Partitioned heap in Firefox, part 2

Published 03 Mar 2015

It’s been a few months since my first post on implementing heap partitioning in Gecko, and we’ve reached another milestone since then. In the previous update, I talked about how we chose to implement heap partitioning on top of jemalloc3 instead of PartitionAlloc, and how we still needed to address some of jemalloc3’s rough edges to make it a suitable replacement for mozjemalloc.

This post is about how we finally made the switch to jemalloc3 on Nightly, which turned out to be a sizable project on its own, and in it, I’ll go over some of the bugs I worked directly on (other MemShrink folks, in particular Eric Rahm and Mike Hommey, have their own jemalloc3 war stories, but I’m obviously not the best person to tell them).

Fixing regressions in memory metrics

Bug 762448 was about investigating regressions in three of our memory usage metrics: ‘dirty’, which tracks the total memory taken by unused dirty pages the allocator hasn’t returned to the system, ‘waste’, which is memory that is not used for either allocations or internal allocator data structures, and RSS, the amount of physical memory used by Gecko at any point in time.

The regression in ‘dirty’ went away when we configured jemalloc3 to be more aggressive about returning pages to the operating system. Unfortunately this had a negative effect on performance due to a jemalloc bug, which Mike Hommey tracked down and fixed upstream The problem with ‘waste’ was caused by the fact that mozjemalloc doesn’t include ‘bin-unused’ – memory reserved for fixed-size allocations that have not been made yet – in ‘waste’, but jemalloc3 did. The solution, then, was to simply deduct ‘bin-unused’ from ‘waste’ in jemalloc3 as well.

The RSS regression can mostly be attributed to jemalloc3’s thread cache (tcache) feature, though the patch for ‘dirty’ also caused the RSS to drop a little. The thread cache is a mechanism in which jemalloc will pre-allocate several memory regions and cache them in thread-specific data structures. That way, future allocations made in the same thread can be served by the cache, without requiring any locks at all – which is great for highly parallel environments, but not so much for memory-constrained ones. Disabling the tcache solved this.

In order to make it more convenient to assess all of these memory metrics, Mike Hommey wrote (and blogged about) a great tool for recording the memory allocations made by Gecko as it runs so they can later be replayed. John Schoenick used this to record an entire Are We Slim Yet? run, giving me a lot of data to experiment with. This also removes the noise and nondeterminism inherent to AWSY. Bug 762448 contains graphs for my experiments with this tool.

Measuring bookkeeping

Another important memory metric we track is ‘bookkeeping’, which is defined as the amount of memory used for data structures that are internal to the memory allocator.

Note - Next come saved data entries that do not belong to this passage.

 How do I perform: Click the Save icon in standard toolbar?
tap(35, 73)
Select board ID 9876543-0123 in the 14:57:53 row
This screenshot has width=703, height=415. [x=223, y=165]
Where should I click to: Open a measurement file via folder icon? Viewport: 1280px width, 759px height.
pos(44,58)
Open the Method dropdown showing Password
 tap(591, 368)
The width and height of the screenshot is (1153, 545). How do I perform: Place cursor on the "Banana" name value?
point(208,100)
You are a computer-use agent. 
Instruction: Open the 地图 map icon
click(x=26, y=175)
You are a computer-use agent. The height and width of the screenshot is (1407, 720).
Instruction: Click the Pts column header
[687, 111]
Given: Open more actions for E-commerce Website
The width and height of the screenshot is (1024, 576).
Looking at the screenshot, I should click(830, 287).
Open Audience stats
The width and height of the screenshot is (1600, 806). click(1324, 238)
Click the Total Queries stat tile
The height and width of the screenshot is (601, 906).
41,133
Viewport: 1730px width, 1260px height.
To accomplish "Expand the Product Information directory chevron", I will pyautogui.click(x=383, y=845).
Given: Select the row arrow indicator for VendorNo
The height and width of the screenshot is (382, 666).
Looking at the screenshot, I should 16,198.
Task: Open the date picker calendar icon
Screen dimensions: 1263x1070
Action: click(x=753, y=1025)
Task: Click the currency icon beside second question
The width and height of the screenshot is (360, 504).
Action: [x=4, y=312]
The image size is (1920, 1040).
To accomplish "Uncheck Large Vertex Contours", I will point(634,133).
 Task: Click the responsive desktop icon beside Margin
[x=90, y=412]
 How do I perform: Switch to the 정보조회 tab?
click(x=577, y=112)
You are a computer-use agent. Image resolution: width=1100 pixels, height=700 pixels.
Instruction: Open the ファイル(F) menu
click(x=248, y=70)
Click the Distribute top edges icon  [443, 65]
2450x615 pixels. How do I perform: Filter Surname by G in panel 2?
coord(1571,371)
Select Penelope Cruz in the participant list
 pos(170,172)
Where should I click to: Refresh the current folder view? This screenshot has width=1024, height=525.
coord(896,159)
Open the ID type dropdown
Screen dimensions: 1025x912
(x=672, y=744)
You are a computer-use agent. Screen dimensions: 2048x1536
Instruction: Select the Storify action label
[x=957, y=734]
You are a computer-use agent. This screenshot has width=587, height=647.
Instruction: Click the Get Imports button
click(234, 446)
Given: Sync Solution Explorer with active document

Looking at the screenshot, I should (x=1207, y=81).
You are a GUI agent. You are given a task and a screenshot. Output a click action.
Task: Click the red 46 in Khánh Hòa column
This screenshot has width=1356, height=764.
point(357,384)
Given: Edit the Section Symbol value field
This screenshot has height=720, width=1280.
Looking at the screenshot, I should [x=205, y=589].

For readers that are well-versed in mozjemalloc’s internals, ‘bookkeeping’ corresponds to base allocations plus arena and chunk headers.

Sadly, back when I was working on this, jemalloc3 didn’t have a similar metric, and implementing it in the general case would have been quite tricky: not only would we be upstreaming our accounting logic as implemented in mozjemalloc, but we would also have to measure the bookkeeping for optional features (such as quarantine and tcache) that are not enabled in Gecko. Furthermore, some of this optional bookkeeping actually comes out of arenas, and as such is not easy to distinguish from actual allocations made by the application. It became apparent that the best solution then would be to import a simplified patch into our tree, measuring only what we really care about, which we did in bug 899126

Recently, jemalloc3 has begun to accommodate our use case by exposing some new statistics on the memory used for allocator metadata, from which ‘bookkeeping’ can be computed. Bug 1125514 tracks the task of switching to this new mechanism.

Junk filling on free only

As a debugging aid and security measure, mozjemalloc will initialize every byte of allocated memory with the special value @0xa5@ on debug builds, and fill every byte of deallocated memory with @0x5a@ on both debug and optimized builds, a feature known as junk filling. Unfortunately, jemalloc3 wasn’t capable of junking memory on free only, so in order to keep our current behavior on optimized builds, we upstreamed a patch in bug 1108045 to enable that.

Properly reporting huge allocations

Back in bug 683597, mozjemalloc was tweaked so that accounting for huge allocations in our memory metrics considered the fact that modern operating systems are typically lazy when backing mapped memory with physical memory. Here, a ‘huge’ allocation is one that is (roughly) above (moz)jemalloc’s chunk size, which we set to 1MiB.

Thus, an allocation of, say, 1 chunk + 1 byte would get rounded up by the allocator to 2 chunks internally, but under normal conditions, only 1 chunk + 1 page would ever get used by Gecko, and only when those pages were actually touched. We wanted our memory reporting tools to reflect that, and not the larger internal mapping. Bug 801536 was filed to upstream that change to jemalloc3.

As it turns out, porting that change to jemalloc3 results in quite a big patch, and Jason Evans, the maintainer of jemalloc, was understandably reluctant to accept it. Unfortunately, his proposed solution ended up not being a great fit for our purposes, so as of this writing this bug is still unsolved. My big patch is attached to it, though.

Other bugs we unveiled

Interestingly, switching memory allocators can inadvertently uncover subtle bugs. As far as I’m aware, this happened three times as we worked on jemalloc3, resulting in bugs 1088042, 1107694, and 1120937 All of these were the result of accessing uninitialized memory, whose contents changed when we switched allocators.

Next steps

Despite the still-unresolved dependencies of the jemalloc3 meta-bug and remaining regressions in performance and memory usage in some platforms, it looks like jemalloc3 is here to stay, which means most of the pieces we need for heap partitioning are in place. This detour into memory allocators was great fun and taught me a lot, but there’s still some work to be done back in security-land – and I’ll blog about that next time.